Nanogel-dressed Candida rugosa lipase: Enhanced biocatalysis through hierarchically porous metal organic frameworks' integration

Candida rugosa lipase (CRL) is a multifunctional biological macromolecule extensively employed in biocatalysis, but its stability and reusability remain significant challenges. This study investigates the immobilization of CRL nanogels onto hierarchically porous metal-organic frameworks (HP-MOFs), possessing adjustable porosity, high surface area, and stability, making them ideal for enzyme immobilization. CRL nanogels were synthesized and immobilized onto three different HP-MOFs: hZIF-8, HP-UiO-66-NH₂, and HP-CuBTC via adsorption. The HP-MOFs were synthesized using soft templating, post-synthetic ligand substitution, and rapid room-temperature templating, ensuring high porosity and structural integrity. The CRL nanogels, characterized by transmission electron microscopy (TEM), fluorescence spectroscopy, and fourier transform infrared spectroscopy (FTIR), were encapsulated in polyacrylamide nanogels, suggesting a hydrophobic environment within the matrix. Comprehensive characterization using scanning electron microscopy (SEM), TEM, thermogravimetric analysis (TGA), FTIR, X-ray diffraction (XRD), Brunauer-Emmett-Teller (BET) surface area analysis, and X-ray photoelectron spectroscopy (XPS) confirmed successful immobilization while preserving structural integrity.
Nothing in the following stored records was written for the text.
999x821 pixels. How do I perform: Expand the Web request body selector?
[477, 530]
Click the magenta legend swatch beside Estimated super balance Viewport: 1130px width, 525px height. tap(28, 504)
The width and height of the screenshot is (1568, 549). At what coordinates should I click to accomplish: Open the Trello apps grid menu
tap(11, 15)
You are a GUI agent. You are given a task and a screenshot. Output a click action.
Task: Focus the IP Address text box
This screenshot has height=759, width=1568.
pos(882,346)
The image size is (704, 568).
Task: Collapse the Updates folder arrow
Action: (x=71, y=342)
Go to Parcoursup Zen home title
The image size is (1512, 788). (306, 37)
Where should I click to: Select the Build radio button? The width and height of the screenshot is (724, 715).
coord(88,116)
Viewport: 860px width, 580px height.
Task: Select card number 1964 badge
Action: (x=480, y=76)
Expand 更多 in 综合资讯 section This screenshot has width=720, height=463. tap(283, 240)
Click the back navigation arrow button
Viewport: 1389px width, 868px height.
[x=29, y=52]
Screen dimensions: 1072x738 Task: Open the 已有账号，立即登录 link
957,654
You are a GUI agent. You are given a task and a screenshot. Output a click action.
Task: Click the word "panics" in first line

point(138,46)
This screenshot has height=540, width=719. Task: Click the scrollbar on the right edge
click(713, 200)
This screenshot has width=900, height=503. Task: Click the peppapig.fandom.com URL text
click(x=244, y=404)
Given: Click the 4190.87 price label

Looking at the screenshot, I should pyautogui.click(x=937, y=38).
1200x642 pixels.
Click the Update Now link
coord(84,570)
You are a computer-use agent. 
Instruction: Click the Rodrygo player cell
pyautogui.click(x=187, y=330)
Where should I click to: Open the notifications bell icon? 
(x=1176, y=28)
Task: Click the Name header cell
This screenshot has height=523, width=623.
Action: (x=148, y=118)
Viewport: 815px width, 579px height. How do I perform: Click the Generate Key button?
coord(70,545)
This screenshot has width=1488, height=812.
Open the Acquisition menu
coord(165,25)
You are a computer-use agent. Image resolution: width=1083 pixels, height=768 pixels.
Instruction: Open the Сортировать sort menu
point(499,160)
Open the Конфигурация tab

Enzyme kinetics analysis revealed that the nanoCRL@HP-MOF composites exhibited significantly enhanced enzymatic activity, stability, and reusability compared to free CRL. To the best of our knowledge, this study represents the first demonstration of CRL nanogel immobilization on multiple HP-MOFs, providing valuable insights into their potential as enzyme carriers with promising applications in biotechnological processes.